Ventura, 39 ans, a déclaré au juge Arun Subramanian qu’elle n’avait aucun choix lorsque Combs, 55 ans, réclamait une «freak-off». «Refuser signifiait des punitions: perdre ma voiture, mon téléphone, ou pire. Il contrôlait tous les aspects de ma vie et menaçait de ruiner ma réputation en divulguant des enregistrements sexuels, menace qu’il répétait souvent», a-t-elle affirmé. Elle dit qu’il menaçait également ses proches, ce qui l’amenait à craindre pour la sécurité de sa famille et de ses amis.
Selon elle, la violence physique accompagnait ces menaces: coups, gifles, tirage de cheveux, projections au sol et contre les murs. Le jury aurait vu des photos de ses blessures ainsi qu’une cicatrice profonde causée par un choc contre un cadre de lit. Une vidéo montrant Combs en train de la frapper alors qu’elle tentait de fuir une «freak-off» en 2016 a aussi été projetée à de nombreuses reprises.
Ventura dit avoir fini par s’accrocher aux drogues utilisées pour «s’anesthésier» face à la douleur. «Rien dans cette histoire n’a de l’amour, ni de grandeur. C’était une décennie marquée par l’abus, la violence, le sexe forcé et l’humiliation», a-t-elle écrit, ajoutant que le traumatisme subi l’a menée à des pensées suicidaires. Elle attribue à sa famille le fait d’avoir survécu.
Elle assure souffrir encore de cauchemars et de réminiscences, nécessitant un suivi psychologique constant. Bien qu’ayant quitté New York avec sa famille, elle vit discrètement, craignant des représailles si Combs recouvrait la liberté.

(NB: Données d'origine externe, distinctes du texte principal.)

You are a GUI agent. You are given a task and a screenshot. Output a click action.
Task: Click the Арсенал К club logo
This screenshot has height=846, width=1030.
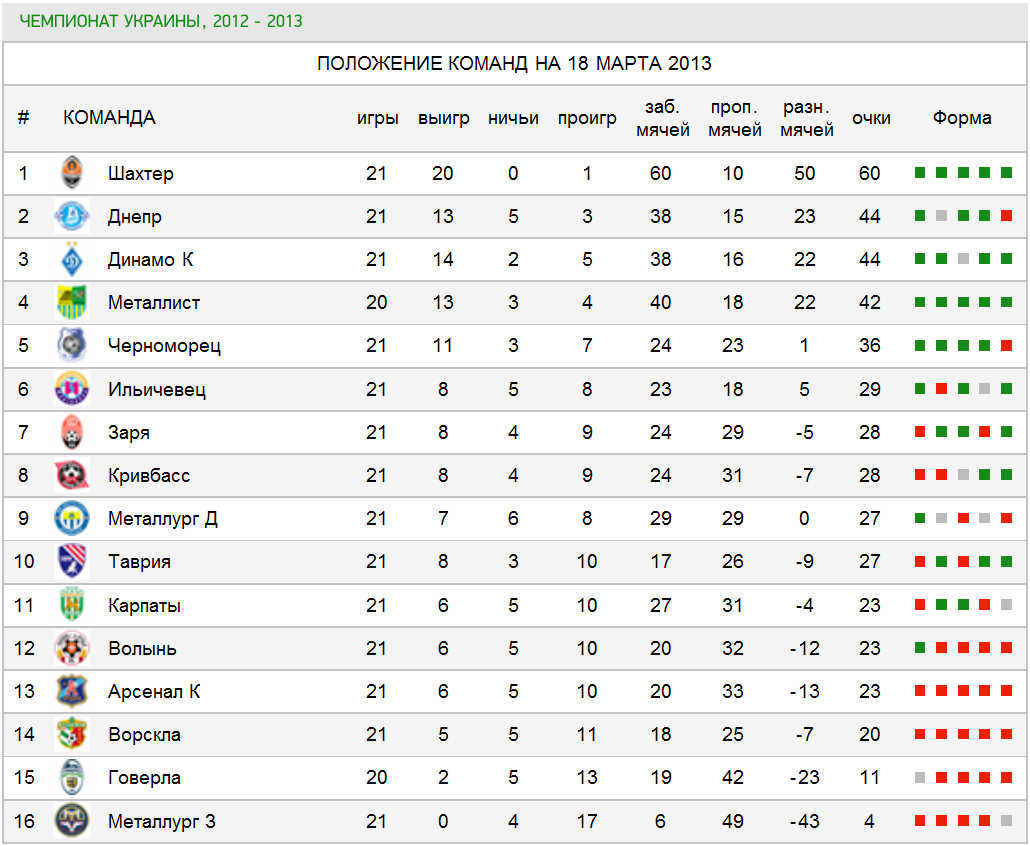point(72,691)
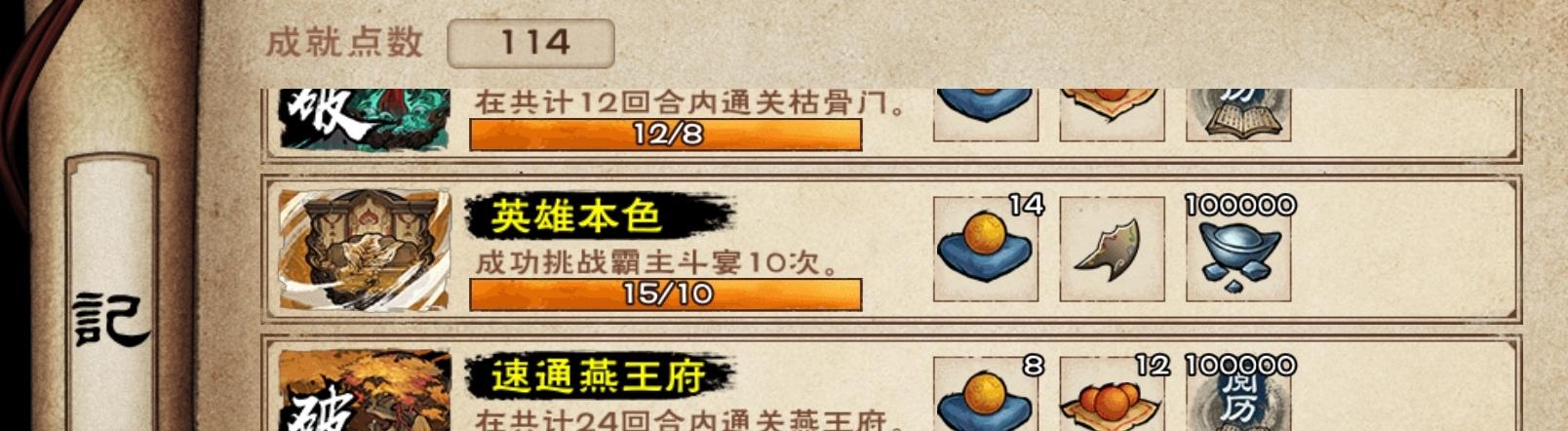Select the 英雄本色 achievement title
This screenshot has width=1568, height=431.
pyautogui.click(x=576, y=216)
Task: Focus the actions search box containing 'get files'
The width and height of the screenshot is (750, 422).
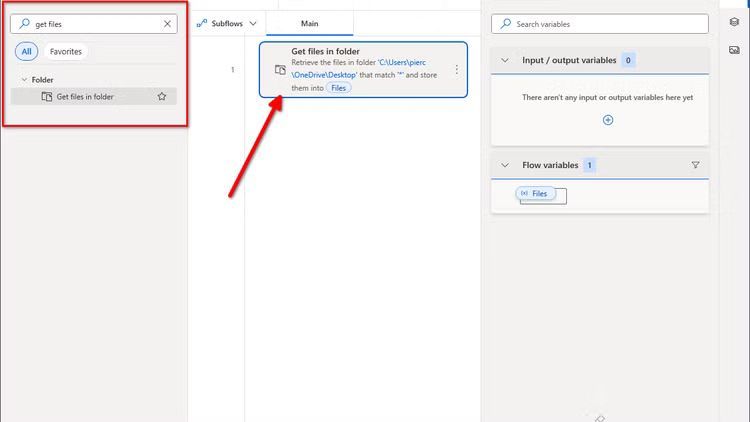Action: [92, 24]
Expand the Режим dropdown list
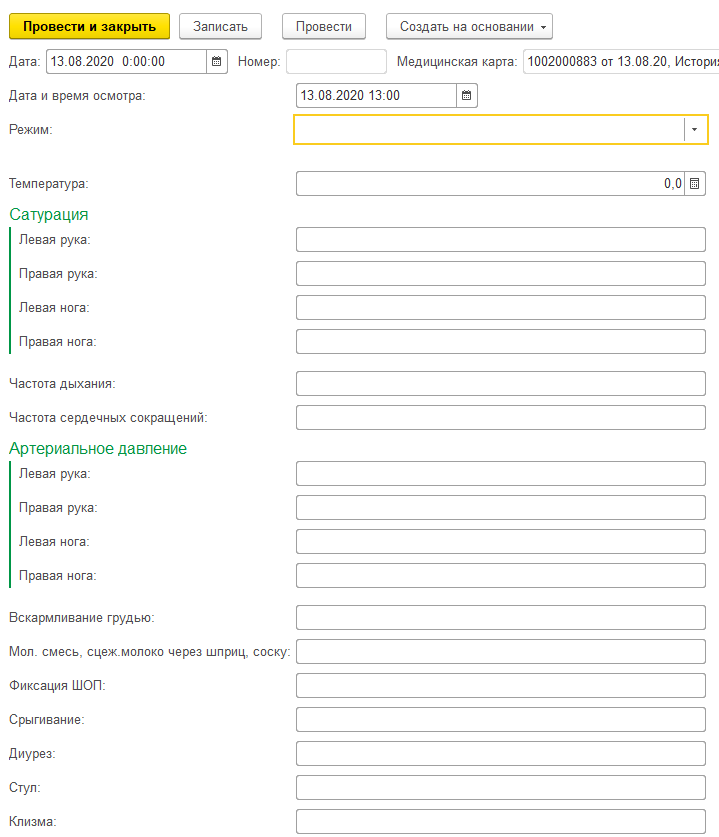The image size is (719, 837). click(695, 130)
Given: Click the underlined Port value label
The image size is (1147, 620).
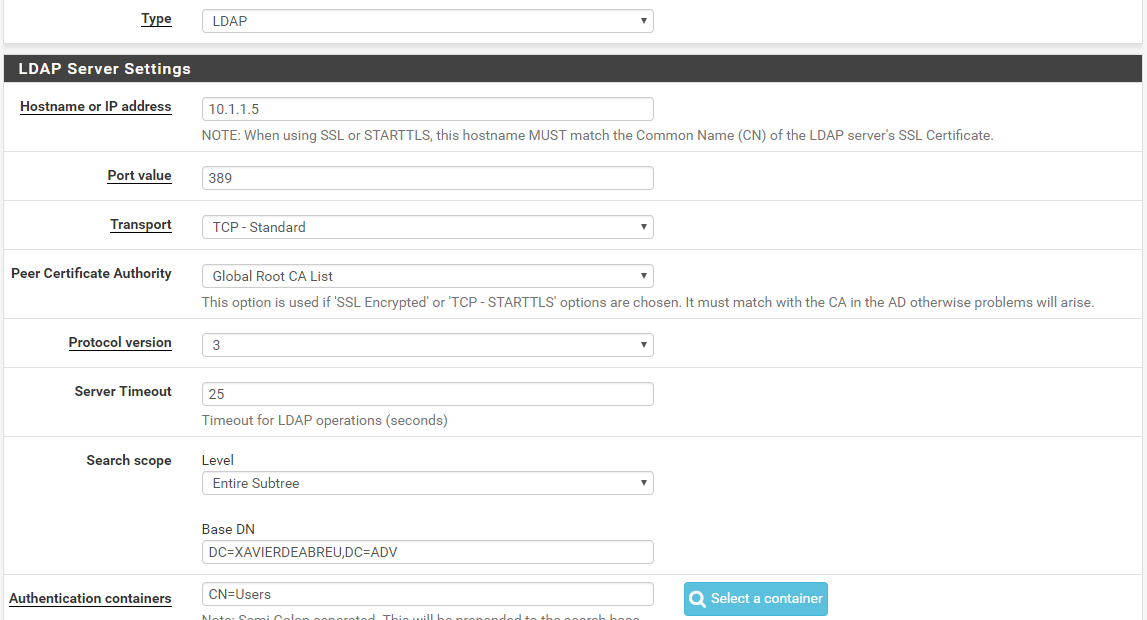Looking at the screenshot, I should click(x=139, y=176).
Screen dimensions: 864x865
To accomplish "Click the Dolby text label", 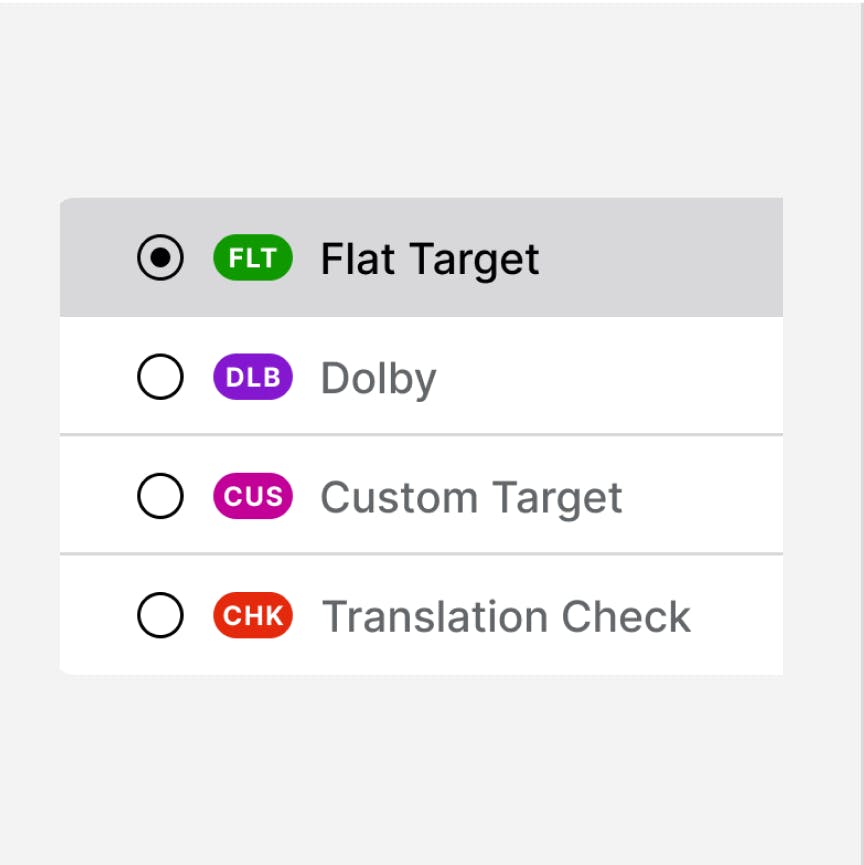I will tap(378, 379).
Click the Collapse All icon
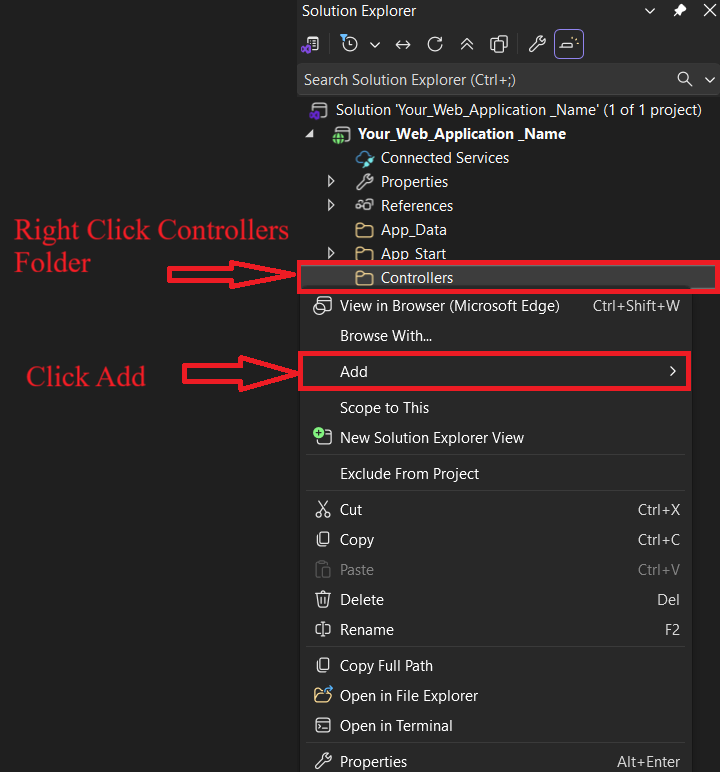The width and height of the screenshot is (720, 772). tap(466, 44)
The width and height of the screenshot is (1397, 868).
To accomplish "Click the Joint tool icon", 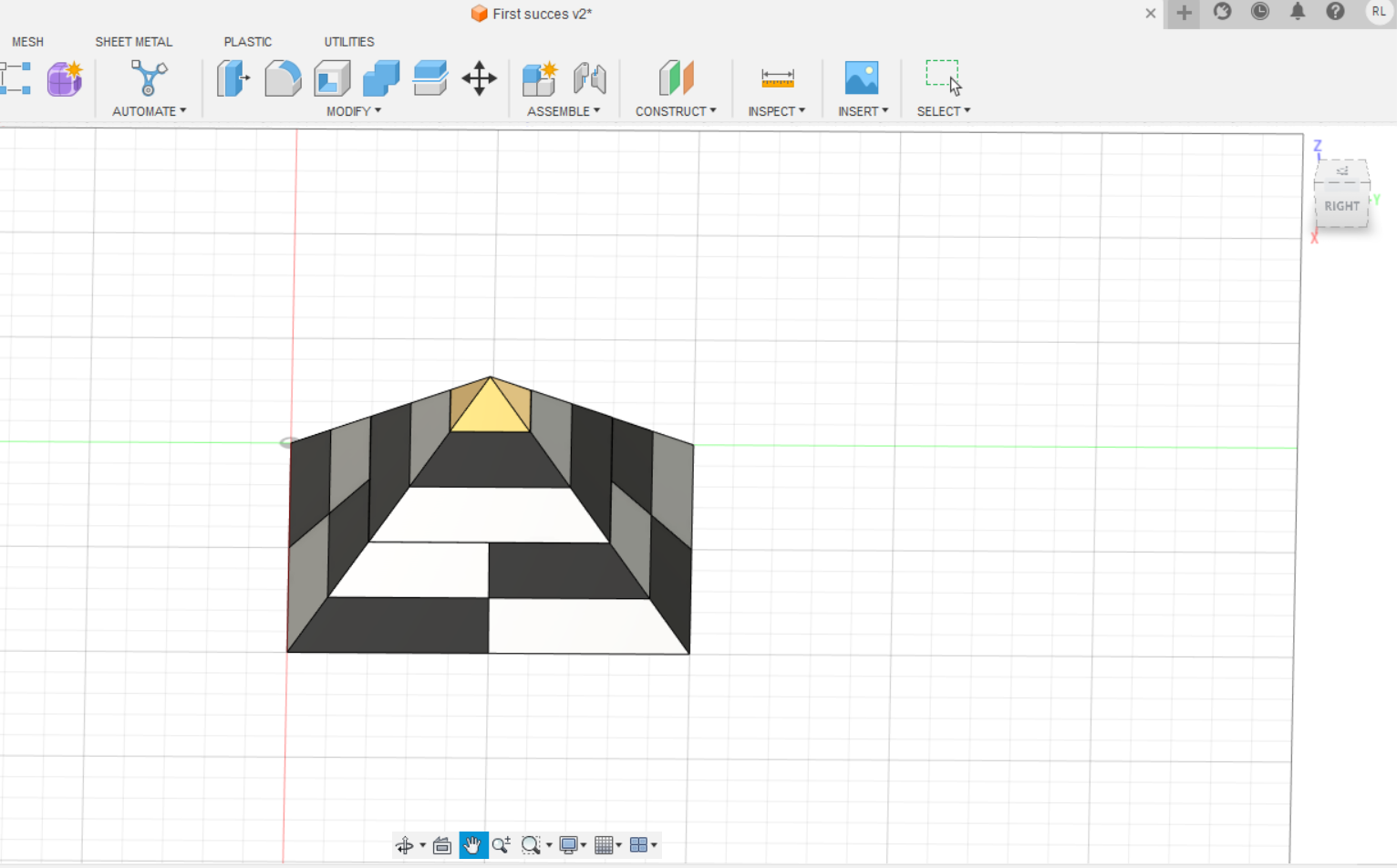I will (590, 78).
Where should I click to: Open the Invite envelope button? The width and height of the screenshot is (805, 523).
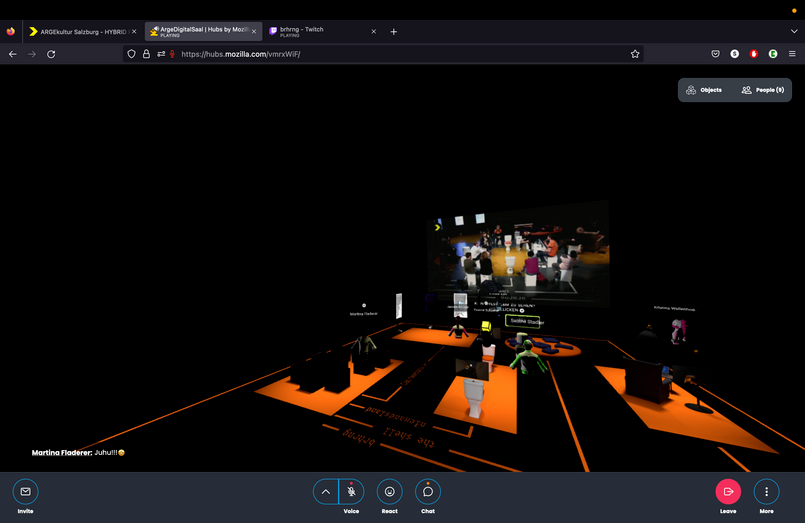(25, 491)
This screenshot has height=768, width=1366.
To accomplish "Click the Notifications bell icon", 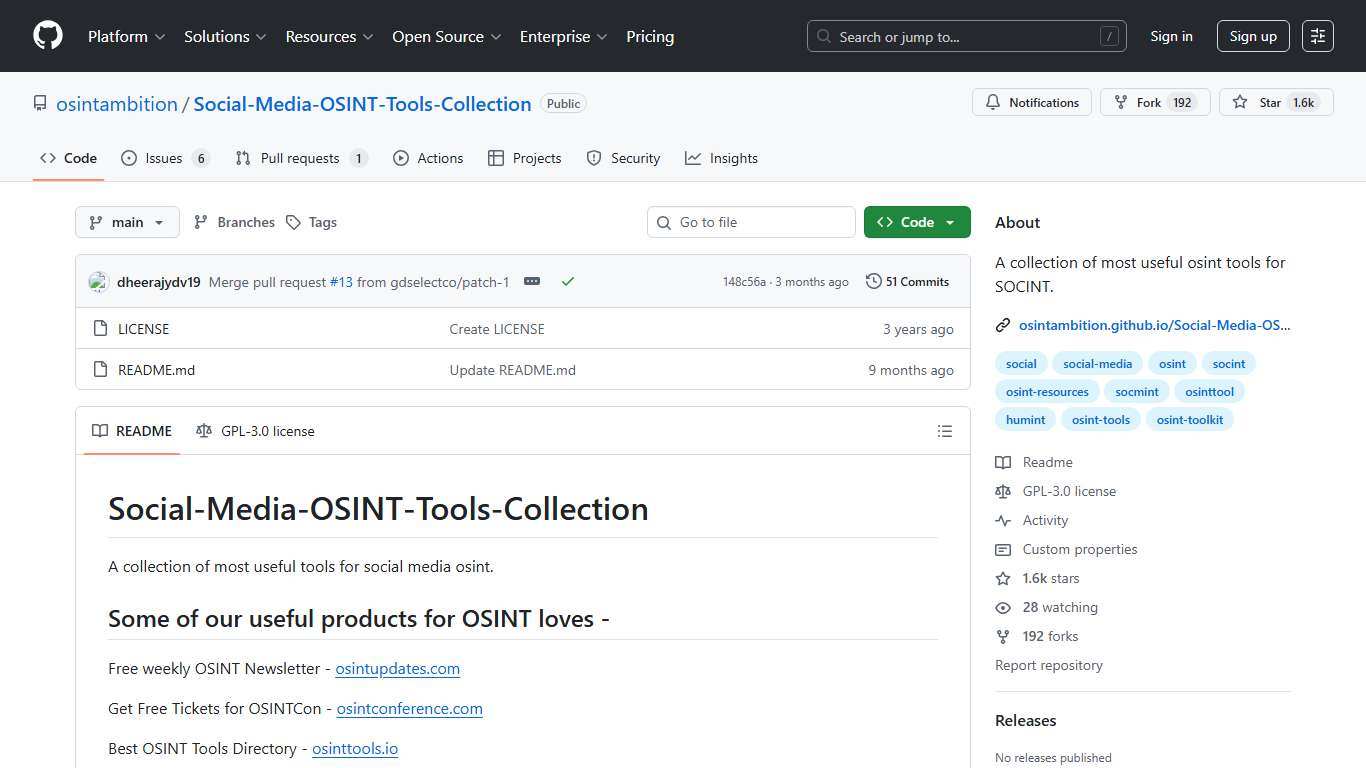I will click(x=993, y=102).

Ventura rejette l’idée que l’accusé se soit transformé en défenseur de la lutte contre la violence conjugale: «Il n’est pas sincère. Celui qu’il a été avec moi—le manipulateur, l’agresseur, l’abuseur, le trafiquant—c’est qui il est comme personne.» Elle rappelle que Combs n’a reconnu publiquement les faits qu’après la diffusion par CNN d’une vidéo de son agression en 2016.
«Grâce aux images et à mon témoignage, cela restera associé à lui. Pendant plus de dix ans, Sean Combs m’a fait sentir impuissante et insignifiante, mais mon expérience était réelle, horrible, et mérite d’être considérée», a-t-elle écrit. Elle affirme que la sentence devrait refléter «la réalité des preuves et de mon vécu comme victime».
Si elle dit espérer «justice et reddition de comptes», Ventura avoue avoir appris à ne «rien croire». Elle conserve néanmoins une confiance limitée que le juge Subramanian saura imposer une peine tenant compte «des vérités que le jury n’a pas vues».
La défense de Combs, dans un mémoire distinct, a réclamé une peine maximale de 14 mois. Le juge, qui doit trancher le 3 octobre, a déjà refusé de libérer Combs en attendant la sentence, estimant que la défense avait elle-même admis durant le procès que des violences avaient été commises contre Ventura et l’autre témoin.
Dans une lettre séparée, les parents de Cassie ont demandé au juge d’envisager le précédent qu’établirait la sentence: «Prononcer une peine clémente reviendrait à nier l’existence même de notre fille et à envoyer le message dangereux que de tels abus peuvent rester sans véritable conséquence.»